> _GIVEN RECORDS_

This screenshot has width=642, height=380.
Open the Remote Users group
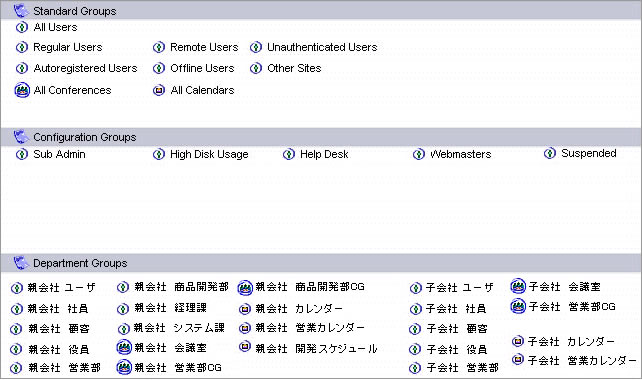tap(204, 47)
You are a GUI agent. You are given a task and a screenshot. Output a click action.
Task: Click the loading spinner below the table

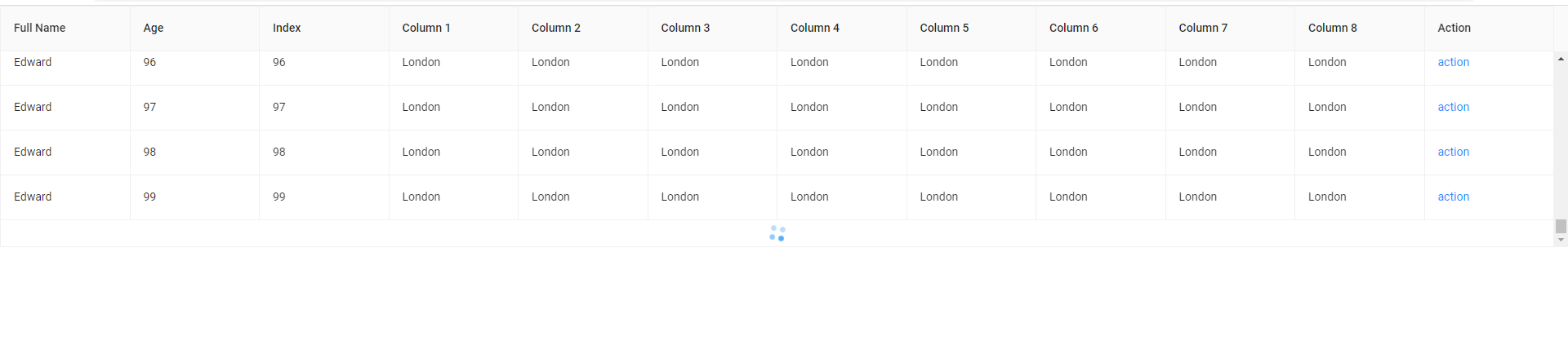pos(777,234)
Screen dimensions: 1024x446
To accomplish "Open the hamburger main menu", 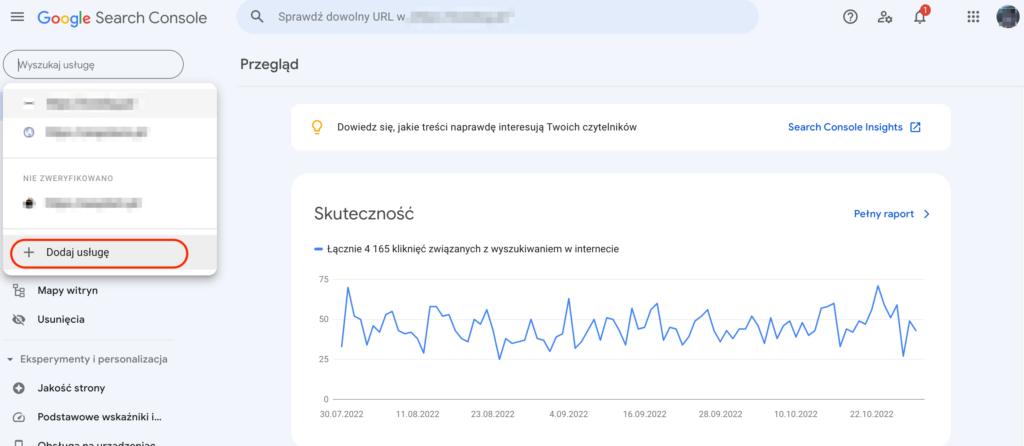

> _WORK INSTRUCTION_
Repeat the records exactly but leave out the images.

> _EXPECTED OUTPUT_
This screenshot has width=642, height=380.
Open the Remote Users group
tap(204, 47)
You are a GUI agent. You are given a task and a screenshot. Output a click action.
Task: Click the loading spinner below the table

pos(777,234)
Screen dimensions: 1024x446
To accomplish "Open the hamburger main menu", 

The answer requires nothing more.